__What is being asked__.
Can you output the records below as a Markdown table with a "Row" column for the row number and a "Record" column for each line, leaving out blank lines?

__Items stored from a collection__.
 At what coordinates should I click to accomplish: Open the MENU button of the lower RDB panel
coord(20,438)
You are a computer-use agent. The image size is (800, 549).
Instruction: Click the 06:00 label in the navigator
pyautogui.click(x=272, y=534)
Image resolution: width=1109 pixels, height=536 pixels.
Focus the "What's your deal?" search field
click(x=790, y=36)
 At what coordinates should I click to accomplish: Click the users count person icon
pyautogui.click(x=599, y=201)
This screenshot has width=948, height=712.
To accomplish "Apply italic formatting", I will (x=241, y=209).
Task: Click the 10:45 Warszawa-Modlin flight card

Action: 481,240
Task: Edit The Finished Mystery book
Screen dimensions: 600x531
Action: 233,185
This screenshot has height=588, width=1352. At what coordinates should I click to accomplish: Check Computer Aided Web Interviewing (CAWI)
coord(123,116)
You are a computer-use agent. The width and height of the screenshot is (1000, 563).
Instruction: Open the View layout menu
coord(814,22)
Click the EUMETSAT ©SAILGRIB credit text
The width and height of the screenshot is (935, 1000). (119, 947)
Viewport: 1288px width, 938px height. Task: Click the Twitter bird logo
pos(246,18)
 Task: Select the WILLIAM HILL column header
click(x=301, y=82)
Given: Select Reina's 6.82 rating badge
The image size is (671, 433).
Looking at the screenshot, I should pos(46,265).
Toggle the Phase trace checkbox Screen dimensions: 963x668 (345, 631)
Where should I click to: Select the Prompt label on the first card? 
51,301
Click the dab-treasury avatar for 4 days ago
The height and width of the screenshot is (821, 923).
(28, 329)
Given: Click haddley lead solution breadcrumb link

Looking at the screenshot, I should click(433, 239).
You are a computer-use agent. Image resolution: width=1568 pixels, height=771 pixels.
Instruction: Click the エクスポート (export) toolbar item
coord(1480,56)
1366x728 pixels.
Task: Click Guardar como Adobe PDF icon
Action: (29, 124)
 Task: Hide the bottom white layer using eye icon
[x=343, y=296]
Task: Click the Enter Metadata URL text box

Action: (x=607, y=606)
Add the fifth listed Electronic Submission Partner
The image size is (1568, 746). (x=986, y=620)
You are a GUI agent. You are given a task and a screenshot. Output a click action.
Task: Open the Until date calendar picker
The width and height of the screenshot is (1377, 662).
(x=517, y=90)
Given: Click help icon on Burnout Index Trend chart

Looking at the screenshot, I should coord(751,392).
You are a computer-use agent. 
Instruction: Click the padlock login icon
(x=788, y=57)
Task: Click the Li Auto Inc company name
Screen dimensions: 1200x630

__Worked solution__.
| Row | Record |
|---|---|
| 1 |  At what coordinates should I click to accomplish: Open the MENU button of the lower RDB panel |
| 2 | coord(20,438) |
| 3 | You are a computer-use agent. The image size is (800, 549). |
| 4 | Instruction: Click the 06:00 label in the navigator |
| 5 | pyautogui.click(x=272, y=534) |
| 6 | Image resolution: width=1109 pixels, height=536 pixels. |
| 7 | Focus the "What's your deal?" search field |
| 8 | click(x=790, y=36) |
| 9 |  At what coordinates should I click to accomplish: Click the users count person icon |
| 10 | pyautogui.click(x=599, y=201) |
| 11 | This screenshot has width=948, height=712. |
| 12 | To accomplish "Apply italic formatting", I will (x=241, y=209). |
| 13 | Task: Click the 10:45 Warszawa-Modlin flight card |
| 14 | Action: 481,240 |
| 15 | Task: Edit The Finished Mystery book |
| 16 | Screen dimensions: 600x531 |
| 17 | Action: 233,185 |
| 18 | This screenshot has height=588, width=1352. At what coordinates should I click to accomplish: Check Computer Aided Web Interviewing (CAWI) |
| 19 | coord(123,116) |
| 20 | You are a computer-use agent. The width and height of the screenshot is (1000, 563). |
| 21 | Instruction: Open the View layout menu |
| 22 | coord(814,22) |
| 23 | Click the EUMETSAT ©SAILGRIB credit text |
| 24 | The width and height of the screenshot is (935, 1000). (119, 947) |
| 25 | Viewport: 1288px width, 938px height. Task: Click the Twitter bird logo |
| 26 | pos(246,18) |
| 27 |  Task: Select the WILLIAM HILL column header |
| 28 | click(x=301, y=82) |
| 29 | Given: Select Reina's 6.82 rating badge |
| 30 | The image size is (671, 433). |
| 31 | Looking at the screenshot, I should pos(46,265). |
| 32 | Toggle the Phase trace checkbox Screen dimensions: 963x668 (345, 631) |
| 33 | Where should I click to: Select the Prompt label on the first card?  |
| 34 | 51,301 |
| 35 | Click the dab-treasury avatar for 4 days ago |
| 36 | The height and width of the screenshot is (821, 923). |
| 37 | (28, 329) |
| 38 | Given: Click haddley lead solution breadcrumb link |
| 39 | Looking at the screenshot, I should click(433, 239). |
| 40 | You are a computer-use agent. Image resolution: width=1568 pixels, height=771 pixels. |
| 41 | Instruction: Click the エクスポート (export) toolbar item |
| 42 | coord(1480,56) |
| 43 | 1366x728 pixels. |
| 44 | Task: Click Guardar como Adobe PDF icon |
| 45 | Action: (29, 124) |
| 46 |  Task: Hide the bottom white layer using eye icon |
| 47 | [x=343, y=296] |
| 48 | Task: Click the Enter Metadata URL text box |
| 49 | Action: (x=607, y=606) |
| 50 | Add the fifth listed Electronic Submission Partner |
| 51 | The image size is (1568, 746). (x=986, y=620) |
| 52 | You are a GUI agent. You are given a task and a screenshot. Output a click action. |
| 53 | Task: Open the Until date calendar picker |
| 54 | The width and height of the screenshot is (1377, 662). |
| 55 | (x=517, y=90) |
| 56 | Given: Click help icon on Burnout Index Trend chart |
| 57 | Looking at the screenshot, I should coord(751,392). |
| 58 | You are a computer-use agent.  |
| 59 | Instruction: Click the padlock login icon |
| 60 | (x=788, y=57) |
| 61 | Task: Click the Li Auto Inc company name |
| 62 | Screen dimensions: 1200x630 |